Accomplished 88% of the full year sales target in the first ten months of the year and newly acquired land in second-tier cities accounted for 50%
In the first ten months of 2019, the Group has achieved 88% of full year sales target, with contracted sales of approximately RMB114.5 billion, representing a YoY increase of approximately 40% which is higher than the total amount of last whole year. The contracted ASP amounted to approximately RMB10,400 /sq.m in the first ten months of the year. The Group will continue to expand its business presence in a stable manner. At the same time, the Group is gradually improving its landbank portfolio, with coverage shifting to second-tier cities from third- and fourth-tier cities. During the first ten months of 2019, the Group added a total of 115 land parcels, with an aggregate land premium of approximately RMB59.2 billion. Among which, 50% are located in second-tier cities, 40% in third-tier cities, and only 10% in fourth-tier cities.
Initiated by Essence which affirmed its clear dividend payout policy
In early November, Essence International issued initiation report of Zhongliang Holdings. According to the report, although a large portion of its landbank is located in low-tier cities, many of the lands are across in the regions with stronger economic power, such as the Yangtze River Delta. And the Group tends to achieve higher asset turnover rate with smaller scale of projects. After shifting the focus to top-tier cities since the second half of 2018, the risks of projects are under control. Essence International also indicated that Zhongliang Holdings will be revaluated with improving financing cost in the future. The Group was firstly assigned a "Buy" rating from Essence International. The report also stated that the clear dividend payout policy will be 40% of its core net profit, with a dividend yield of 10%, which is higher than peer level, showing that the Group has confidence in the cash flow level.
The management of Zhongliang Holdings said, the Group was successfully included in the a series of indexes including "Hang Seng Composite LargeCap & MidCap Index", "Hang Seng Stock Connect Hong Kong Index", "Hang Seng Stock Connect Hong Kong MidCap & SmallCap Index", "Hang Seng SCHK Mainland China Companies Index" and "Hang Seng SCHK ex-AH Companies Index" in less than four months after listing. It is a full recognition of the capital market for asset quality and financial performance of Zhongliang Holdings. In the future, the Group will continue to diversify channels and optimize financial structure.
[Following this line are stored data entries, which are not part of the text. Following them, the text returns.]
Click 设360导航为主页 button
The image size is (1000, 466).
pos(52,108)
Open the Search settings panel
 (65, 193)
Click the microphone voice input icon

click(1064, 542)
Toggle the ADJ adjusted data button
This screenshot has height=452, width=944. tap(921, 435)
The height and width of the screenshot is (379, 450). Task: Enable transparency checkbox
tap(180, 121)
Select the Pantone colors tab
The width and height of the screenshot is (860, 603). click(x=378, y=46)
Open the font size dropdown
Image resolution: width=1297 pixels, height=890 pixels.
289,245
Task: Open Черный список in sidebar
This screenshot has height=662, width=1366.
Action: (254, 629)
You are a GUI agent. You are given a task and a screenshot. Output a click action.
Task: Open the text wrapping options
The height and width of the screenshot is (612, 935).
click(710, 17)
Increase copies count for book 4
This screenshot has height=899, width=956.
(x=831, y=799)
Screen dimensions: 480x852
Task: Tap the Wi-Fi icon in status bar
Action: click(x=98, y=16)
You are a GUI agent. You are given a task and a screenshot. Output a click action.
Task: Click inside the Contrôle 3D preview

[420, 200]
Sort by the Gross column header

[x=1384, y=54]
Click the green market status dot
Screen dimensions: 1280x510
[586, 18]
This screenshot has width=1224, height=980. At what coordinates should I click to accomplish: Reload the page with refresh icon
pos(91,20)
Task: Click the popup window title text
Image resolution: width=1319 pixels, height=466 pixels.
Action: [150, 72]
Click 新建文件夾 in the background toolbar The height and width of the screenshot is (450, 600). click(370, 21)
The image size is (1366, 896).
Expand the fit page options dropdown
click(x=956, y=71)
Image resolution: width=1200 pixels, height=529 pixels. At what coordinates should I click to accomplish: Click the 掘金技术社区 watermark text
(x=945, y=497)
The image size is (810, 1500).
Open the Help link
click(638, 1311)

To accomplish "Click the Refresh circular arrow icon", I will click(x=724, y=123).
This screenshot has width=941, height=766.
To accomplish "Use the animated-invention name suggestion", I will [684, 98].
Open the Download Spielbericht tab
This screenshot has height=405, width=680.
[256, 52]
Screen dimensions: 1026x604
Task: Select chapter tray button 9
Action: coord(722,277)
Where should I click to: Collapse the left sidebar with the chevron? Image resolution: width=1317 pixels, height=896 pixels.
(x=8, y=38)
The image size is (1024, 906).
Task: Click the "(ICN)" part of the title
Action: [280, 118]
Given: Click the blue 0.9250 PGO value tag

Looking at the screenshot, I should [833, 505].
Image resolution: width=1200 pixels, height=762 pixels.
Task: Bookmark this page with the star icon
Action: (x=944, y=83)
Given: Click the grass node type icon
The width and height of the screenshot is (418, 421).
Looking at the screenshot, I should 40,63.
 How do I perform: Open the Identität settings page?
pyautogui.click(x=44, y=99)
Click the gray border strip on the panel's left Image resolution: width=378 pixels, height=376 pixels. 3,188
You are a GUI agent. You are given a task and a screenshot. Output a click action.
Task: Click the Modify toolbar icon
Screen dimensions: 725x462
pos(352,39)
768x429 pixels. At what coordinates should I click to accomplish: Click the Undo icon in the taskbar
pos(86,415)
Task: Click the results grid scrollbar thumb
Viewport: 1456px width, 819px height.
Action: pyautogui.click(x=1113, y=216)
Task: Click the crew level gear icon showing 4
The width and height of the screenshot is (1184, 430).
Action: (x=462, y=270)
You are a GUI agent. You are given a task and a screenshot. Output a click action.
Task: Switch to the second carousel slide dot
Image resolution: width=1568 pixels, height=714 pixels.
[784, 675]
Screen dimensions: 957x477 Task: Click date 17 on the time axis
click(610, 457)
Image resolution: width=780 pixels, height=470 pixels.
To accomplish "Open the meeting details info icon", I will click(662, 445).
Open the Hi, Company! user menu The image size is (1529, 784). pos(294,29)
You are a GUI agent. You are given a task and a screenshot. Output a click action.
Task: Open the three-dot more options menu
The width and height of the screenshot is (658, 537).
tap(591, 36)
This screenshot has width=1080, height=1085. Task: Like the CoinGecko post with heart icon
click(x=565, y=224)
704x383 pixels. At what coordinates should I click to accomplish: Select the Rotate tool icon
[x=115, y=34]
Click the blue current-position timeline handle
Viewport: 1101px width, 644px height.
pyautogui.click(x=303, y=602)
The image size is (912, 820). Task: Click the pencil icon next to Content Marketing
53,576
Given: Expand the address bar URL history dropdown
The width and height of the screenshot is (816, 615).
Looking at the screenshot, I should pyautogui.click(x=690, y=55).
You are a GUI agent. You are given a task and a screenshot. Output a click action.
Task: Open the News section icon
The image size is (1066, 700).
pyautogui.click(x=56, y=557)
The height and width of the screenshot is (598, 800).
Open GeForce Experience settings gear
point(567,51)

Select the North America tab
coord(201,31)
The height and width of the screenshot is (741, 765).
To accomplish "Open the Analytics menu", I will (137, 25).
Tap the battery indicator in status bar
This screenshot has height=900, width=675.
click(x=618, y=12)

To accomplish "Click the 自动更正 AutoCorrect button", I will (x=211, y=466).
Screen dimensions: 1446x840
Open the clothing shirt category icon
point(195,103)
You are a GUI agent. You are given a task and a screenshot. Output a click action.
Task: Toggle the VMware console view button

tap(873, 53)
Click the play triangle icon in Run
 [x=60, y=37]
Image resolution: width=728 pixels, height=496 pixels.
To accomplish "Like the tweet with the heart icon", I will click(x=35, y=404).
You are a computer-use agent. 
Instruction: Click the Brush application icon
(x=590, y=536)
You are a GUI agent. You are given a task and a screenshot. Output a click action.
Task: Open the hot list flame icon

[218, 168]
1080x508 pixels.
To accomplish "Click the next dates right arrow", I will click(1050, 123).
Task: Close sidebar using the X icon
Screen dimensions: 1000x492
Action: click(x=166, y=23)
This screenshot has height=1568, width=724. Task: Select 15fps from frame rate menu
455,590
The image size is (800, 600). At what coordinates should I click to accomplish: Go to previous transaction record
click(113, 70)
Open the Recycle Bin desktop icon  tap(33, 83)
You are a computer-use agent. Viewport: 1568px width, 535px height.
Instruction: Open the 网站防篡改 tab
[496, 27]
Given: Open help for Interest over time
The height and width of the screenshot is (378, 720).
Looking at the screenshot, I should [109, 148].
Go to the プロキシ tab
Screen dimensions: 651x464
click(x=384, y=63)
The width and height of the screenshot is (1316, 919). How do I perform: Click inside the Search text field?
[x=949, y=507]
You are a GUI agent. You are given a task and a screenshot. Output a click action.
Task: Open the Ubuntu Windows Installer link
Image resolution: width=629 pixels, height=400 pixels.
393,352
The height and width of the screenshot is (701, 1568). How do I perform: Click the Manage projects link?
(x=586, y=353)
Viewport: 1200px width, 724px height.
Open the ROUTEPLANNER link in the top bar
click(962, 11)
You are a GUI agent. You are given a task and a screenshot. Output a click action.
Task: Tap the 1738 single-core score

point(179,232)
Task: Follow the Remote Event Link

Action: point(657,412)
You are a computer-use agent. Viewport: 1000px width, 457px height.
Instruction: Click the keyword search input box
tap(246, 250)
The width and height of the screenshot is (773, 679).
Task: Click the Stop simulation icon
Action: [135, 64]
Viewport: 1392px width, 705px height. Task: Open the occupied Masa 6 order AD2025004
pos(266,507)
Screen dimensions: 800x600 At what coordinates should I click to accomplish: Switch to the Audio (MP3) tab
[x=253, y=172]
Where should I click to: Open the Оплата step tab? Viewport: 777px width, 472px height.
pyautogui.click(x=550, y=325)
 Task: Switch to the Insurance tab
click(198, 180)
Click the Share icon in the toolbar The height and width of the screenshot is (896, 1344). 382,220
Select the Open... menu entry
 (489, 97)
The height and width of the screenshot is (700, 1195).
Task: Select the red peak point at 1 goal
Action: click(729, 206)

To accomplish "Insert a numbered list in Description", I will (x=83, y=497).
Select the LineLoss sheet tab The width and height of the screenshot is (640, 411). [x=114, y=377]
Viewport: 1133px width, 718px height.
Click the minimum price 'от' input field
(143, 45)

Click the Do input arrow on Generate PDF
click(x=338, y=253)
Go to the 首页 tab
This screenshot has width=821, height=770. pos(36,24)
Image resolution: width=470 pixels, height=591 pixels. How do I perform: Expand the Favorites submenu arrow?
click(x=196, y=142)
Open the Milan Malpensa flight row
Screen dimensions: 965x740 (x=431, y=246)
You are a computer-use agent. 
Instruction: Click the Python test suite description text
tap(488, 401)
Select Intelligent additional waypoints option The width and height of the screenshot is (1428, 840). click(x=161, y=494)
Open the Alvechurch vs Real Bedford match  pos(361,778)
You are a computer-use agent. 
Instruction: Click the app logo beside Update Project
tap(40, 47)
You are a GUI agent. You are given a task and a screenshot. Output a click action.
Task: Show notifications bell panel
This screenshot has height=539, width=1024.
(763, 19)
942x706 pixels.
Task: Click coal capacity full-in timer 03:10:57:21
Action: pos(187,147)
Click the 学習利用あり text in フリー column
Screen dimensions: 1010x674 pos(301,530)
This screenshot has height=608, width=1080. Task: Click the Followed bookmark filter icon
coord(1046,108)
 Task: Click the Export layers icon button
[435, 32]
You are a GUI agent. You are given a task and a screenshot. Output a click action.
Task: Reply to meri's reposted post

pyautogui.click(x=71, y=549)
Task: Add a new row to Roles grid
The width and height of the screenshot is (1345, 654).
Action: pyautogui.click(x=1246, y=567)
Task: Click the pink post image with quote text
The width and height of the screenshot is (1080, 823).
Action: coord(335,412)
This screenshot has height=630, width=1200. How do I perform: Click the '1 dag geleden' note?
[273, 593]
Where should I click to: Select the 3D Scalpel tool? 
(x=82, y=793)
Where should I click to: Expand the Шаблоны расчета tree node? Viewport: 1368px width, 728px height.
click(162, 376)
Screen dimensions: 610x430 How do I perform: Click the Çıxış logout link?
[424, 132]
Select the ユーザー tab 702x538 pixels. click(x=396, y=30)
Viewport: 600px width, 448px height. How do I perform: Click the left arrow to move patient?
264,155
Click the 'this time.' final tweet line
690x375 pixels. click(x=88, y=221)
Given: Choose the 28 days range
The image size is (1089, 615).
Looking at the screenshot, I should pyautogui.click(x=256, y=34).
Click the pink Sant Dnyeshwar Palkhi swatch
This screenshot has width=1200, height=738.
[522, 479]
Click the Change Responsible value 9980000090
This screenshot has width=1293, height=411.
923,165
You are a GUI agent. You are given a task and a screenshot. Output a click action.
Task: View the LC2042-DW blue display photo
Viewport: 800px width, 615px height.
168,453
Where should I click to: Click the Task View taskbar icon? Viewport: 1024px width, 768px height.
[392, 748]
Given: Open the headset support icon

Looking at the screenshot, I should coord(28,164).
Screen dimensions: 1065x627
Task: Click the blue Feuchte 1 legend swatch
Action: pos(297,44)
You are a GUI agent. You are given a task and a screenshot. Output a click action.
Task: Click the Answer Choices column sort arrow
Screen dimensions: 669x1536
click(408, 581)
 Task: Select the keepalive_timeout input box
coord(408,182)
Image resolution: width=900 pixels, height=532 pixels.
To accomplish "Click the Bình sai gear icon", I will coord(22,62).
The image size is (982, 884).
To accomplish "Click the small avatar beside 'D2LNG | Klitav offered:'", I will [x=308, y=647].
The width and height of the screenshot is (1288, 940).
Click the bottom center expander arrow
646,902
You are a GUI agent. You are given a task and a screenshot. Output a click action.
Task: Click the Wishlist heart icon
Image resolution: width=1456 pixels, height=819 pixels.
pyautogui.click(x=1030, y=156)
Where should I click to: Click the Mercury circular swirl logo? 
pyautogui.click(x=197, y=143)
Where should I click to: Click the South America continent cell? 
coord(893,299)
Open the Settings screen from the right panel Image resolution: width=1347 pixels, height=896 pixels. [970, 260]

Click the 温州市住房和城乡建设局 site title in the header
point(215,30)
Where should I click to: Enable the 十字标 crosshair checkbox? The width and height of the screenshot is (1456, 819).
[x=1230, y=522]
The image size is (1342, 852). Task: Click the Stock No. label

In August, the Group obtained a credit rating of ”B+” with a stable outlook by Fitch Ratings, a credit rating of ”B1” with a stable outlook by Moody’s, and a credit rating of ”B+” with a stable outlook by S&P. Also, the Group successfully issued US$300 million debut notes in September with 2.5 times oversubscription and has been added to "Hang Seng Composite MidCap Index" in November and will be included in "Stock Connect" in the following December. Above achievements reflect the Group meets the requirements of the HKEx for market capitalization and turnover in a short period of time, indicating a strong endorsement of international and Hong Kong capital markets for Zhongliang Holdings.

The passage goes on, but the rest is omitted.